#### Problem description
In the listing below, start your output at the line with "Instruction: Start macro" and end it after the line with "You are a computer-use agent. The", copying every line exactly.

#### Data for analysis
┄┄┄┄┄┄┄┄┄┄

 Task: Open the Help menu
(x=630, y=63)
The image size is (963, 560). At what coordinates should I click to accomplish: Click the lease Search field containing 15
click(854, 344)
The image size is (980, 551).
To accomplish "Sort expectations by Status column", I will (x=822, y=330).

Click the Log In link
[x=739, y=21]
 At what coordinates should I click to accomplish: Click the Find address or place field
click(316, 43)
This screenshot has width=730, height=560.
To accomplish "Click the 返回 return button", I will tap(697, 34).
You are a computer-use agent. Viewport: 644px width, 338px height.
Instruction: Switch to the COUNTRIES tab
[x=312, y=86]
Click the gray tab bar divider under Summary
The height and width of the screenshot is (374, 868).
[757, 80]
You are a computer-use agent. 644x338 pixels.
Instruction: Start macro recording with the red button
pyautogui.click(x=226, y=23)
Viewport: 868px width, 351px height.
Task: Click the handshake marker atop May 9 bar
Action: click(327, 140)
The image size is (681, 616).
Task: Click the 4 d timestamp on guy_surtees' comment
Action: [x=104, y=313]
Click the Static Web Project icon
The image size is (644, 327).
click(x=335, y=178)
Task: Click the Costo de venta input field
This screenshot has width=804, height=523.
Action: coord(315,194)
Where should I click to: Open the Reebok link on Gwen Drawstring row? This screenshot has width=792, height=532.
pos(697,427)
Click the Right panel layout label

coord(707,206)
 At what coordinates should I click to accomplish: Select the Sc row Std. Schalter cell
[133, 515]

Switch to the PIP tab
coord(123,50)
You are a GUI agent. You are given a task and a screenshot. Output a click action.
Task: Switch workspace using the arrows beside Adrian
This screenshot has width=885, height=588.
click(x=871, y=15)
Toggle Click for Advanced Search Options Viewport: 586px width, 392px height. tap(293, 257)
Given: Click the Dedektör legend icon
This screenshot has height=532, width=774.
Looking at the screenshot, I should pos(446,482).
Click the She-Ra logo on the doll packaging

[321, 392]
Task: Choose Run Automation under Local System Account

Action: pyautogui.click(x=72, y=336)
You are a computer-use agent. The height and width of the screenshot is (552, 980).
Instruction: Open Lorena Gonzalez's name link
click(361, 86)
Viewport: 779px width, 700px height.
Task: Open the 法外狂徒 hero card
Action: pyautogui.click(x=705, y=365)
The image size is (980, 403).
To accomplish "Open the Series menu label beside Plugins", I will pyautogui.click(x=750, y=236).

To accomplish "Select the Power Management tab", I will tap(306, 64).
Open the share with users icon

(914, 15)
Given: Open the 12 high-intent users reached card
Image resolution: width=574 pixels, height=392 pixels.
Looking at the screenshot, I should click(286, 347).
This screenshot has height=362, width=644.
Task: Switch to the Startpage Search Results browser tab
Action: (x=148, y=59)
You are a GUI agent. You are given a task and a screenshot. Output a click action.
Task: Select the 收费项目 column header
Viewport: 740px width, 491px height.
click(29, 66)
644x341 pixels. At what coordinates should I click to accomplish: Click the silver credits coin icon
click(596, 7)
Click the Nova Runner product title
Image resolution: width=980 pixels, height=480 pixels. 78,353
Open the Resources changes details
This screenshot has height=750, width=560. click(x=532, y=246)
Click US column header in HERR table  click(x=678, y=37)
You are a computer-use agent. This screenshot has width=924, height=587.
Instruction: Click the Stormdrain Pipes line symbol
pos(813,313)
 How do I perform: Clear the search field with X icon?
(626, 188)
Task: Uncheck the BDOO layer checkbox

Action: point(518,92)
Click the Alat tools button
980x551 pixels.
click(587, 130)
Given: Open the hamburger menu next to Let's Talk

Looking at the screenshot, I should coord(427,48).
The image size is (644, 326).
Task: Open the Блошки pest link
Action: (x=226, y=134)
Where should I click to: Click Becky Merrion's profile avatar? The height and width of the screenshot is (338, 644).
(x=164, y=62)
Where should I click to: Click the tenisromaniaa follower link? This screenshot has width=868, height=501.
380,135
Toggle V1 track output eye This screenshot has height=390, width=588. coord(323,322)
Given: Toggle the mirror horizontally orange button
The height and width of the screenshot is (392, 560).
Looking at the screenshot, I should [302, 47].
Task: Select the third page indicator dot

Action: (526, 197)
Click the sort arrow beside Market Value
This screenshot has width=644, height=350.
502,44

┄┄┄┄┄┄┄┄┄┄

#### Result of the exercise
Instruction: Start macro recording with the red button
pyautogui.click(x=226, y=23)
Viewport: 868px width, 351px height.
Task: Click the handshake marker atop May 9 bar
Action: click(327, 140)
The image size is (681, 616).
Task: Click the 4 d timestamp on guy_surtees' comment
Action: [x=104, y=313]
Click the Static Web Project icon
The image size is (644, 327).
click(x=335, y=178)
Task: Click the Costo de venta input field
This screenshot has width=804, height=523.
Action: coord(315,194)
Where should I click to: Open the Reebok link on Gwen Drawstring row? This screenshot has width=792, height=532.
pos(697,427)
Click the Right panel layout label

coord(707,206)
 At what coordinates should I click to accomplish: Select the Sc row Std. Schalter cell
[133, 515]

Switch to the PIP tab
coord(123,50)
You are a GUI agent. You are given a task and a screenshot. Output a click action.
Task: Switch workspace using the arrows beside Adrian
This screenshot has width=885, height=588.
click(x=871, y=15)
Toggle Click for Advanced Search Options Viewport: 586px width, 392px height. tap(293, 257)
Given: Click the Dedektör legend icon
This screenshot has height=532, width=774.
Looking at the screenshot, I should pos(446,482).
Click the She-Ra logo on the doll packaging

[321, 392]
Task: Choose Run Automation under Local System Account

Action: pyautogui.click(x=72, y=336)
You are a computer-use agent. The height and width of the screenshot is (552, 980).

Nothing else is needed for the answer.